But for Trump, that means littering the GOP field with alleged wife and child abusers. Senate GOP campaign chair Rick Scott demonstrated once again Monday morning that Senate Republicans don’t have the moral fortitude to declare a history of abuse disqualifying.
Sen. Scott of Florida was asked on CNN whether Trump-endorsed Sean Parnell was “still the right candidate” for Pennsylvania’s open Senate seat after his estranged wife gave damning testimony last week about Parnell’s alleged patterns of abuse. Scott dodged.
“We’ll see who comes out of the primary,” Scott said. “Facts will come out. We’ll find out exactly what people think. I think what ultimately happens is people are going to look at somebody’s background and say is that the type of person they want and also are they talking about the issues I care about.”
CNN’s Brianna Keilar responded, “But is this the type of person you want? … You have someone whose wife is saying that he strangled them and that he left welts on their child. I think that’s a fair question to ask you if this is the right guy for this job.”

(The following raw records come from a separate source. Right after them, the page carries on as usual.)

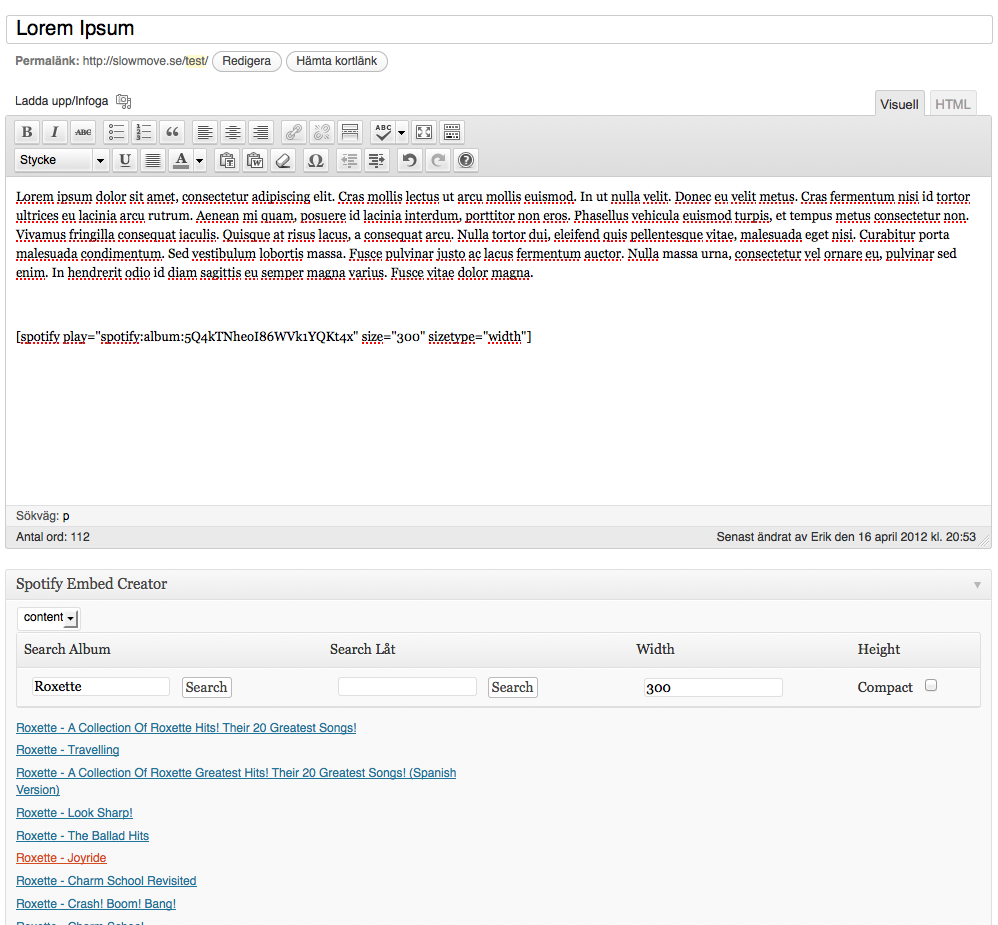Apply italic formatting
The height and width of the screenshot is (925, 998).
tap(55, 132)
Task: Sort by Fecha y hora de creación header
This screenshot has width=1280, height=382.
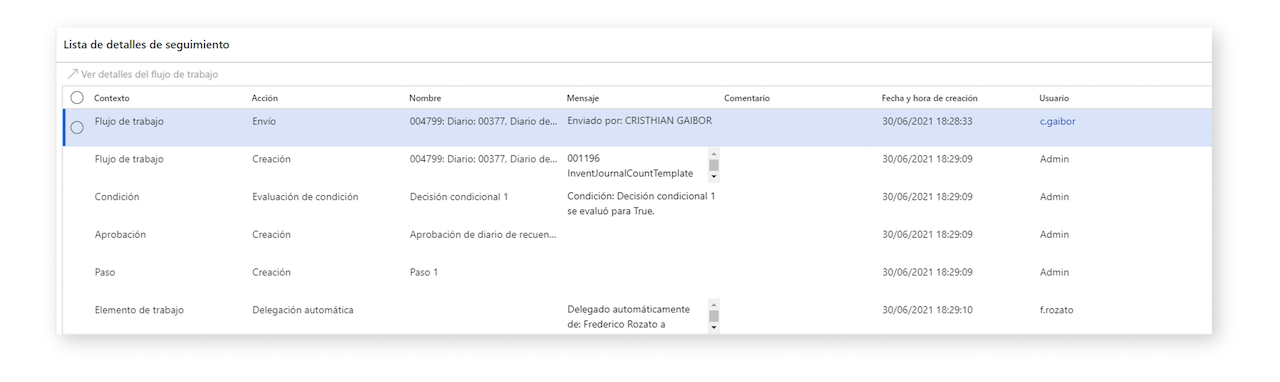Action: point(929,98)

But given a second chance, Scott doubled down on the GOP’s particular brand of spinelessness.
“Brianna, I’m not supporting or opposing people in primary. I am the chair of the National Republican Senatorial Committee,” Scott offered, using neutrality as a get-out-of-jail-free card for having to demonstrate any basic sense of decency.
Scott was, in fact, the second Senate Republican who couldn’t bring himself to say the GOP doesn’t support wife batterers or child abusers.

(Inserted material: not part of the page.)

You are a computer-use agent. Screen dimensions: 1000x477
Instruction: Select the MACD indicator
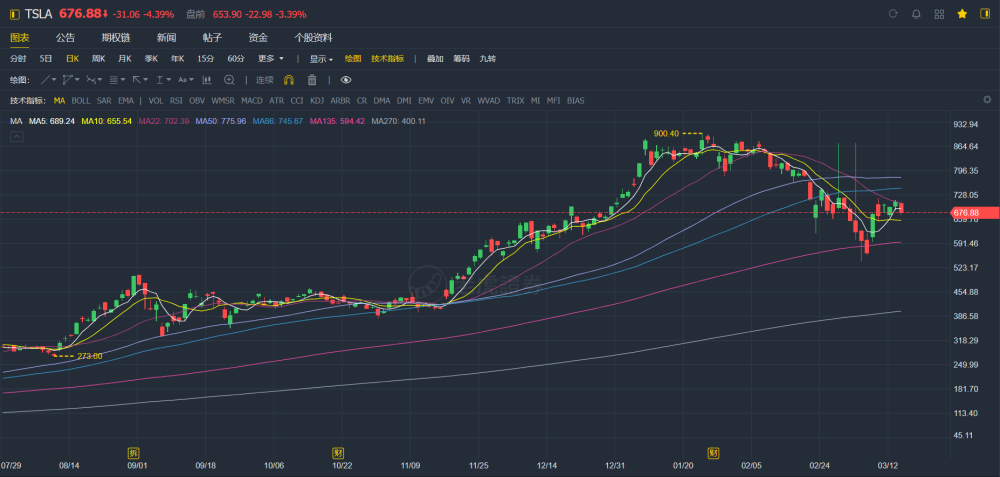(252, 101)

Asked about the abuse allegations last week, Sen. Pat Toomey of Pennsylvania, who is vacating the seat, entirely ducked the question. “I really don’t have anything for you right now,” Toomey told HuffPost reporter Igor Bobic.
The GOP establishment has already embraced the candidacy of another alleged domestic abuser, Herschel Walker. None other than GOP Leader Mitch McConnell himself linked arms with the Georgia Senate candidate a couple of weeks ago, bowing to Trump’s wishes on someone who hasn’t lived in Georgia in decades and is dragging a boatload of baggage with him into the race.

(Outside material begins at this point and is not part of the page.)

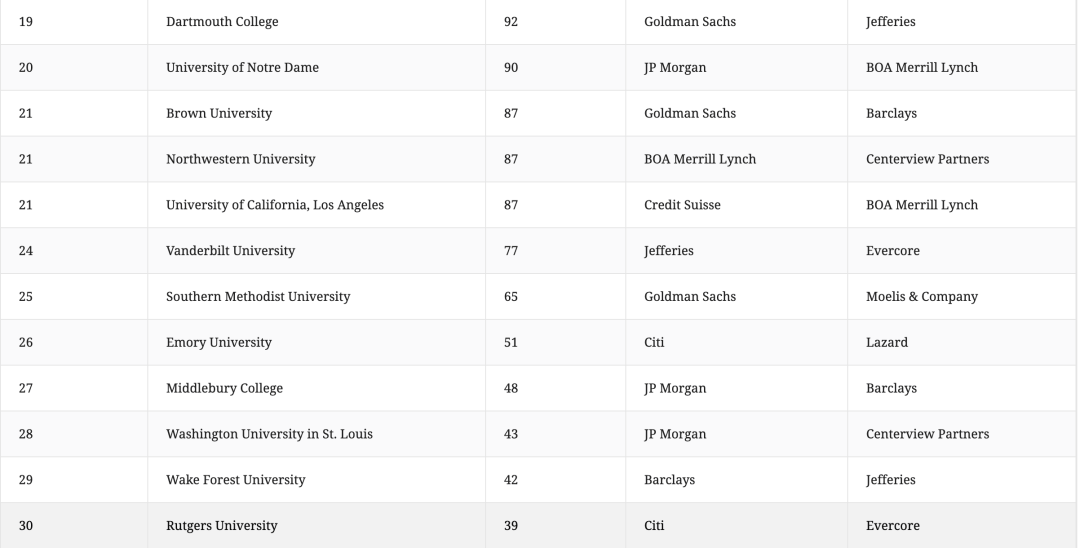The height and width of the screenshot is (548, 1080).
Task: Select rank 19 cell for Dartmouth
Action: pyautogui.click(x=74, y=22)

Now, Senate Republicans are opening the door to potentially putting another abusive candidate on their roster. According to Scott, if Parnell wins the GOP primary, his alleged history of wife and child abuse is just fine by Senate Republicans. Maybe McConnell will issue a statement asserting that Parnell “is the only one who can unite the party,” just like he did for Walker.
Perhaps having an abusive history will become the GOP’s new litmus test for its candidates.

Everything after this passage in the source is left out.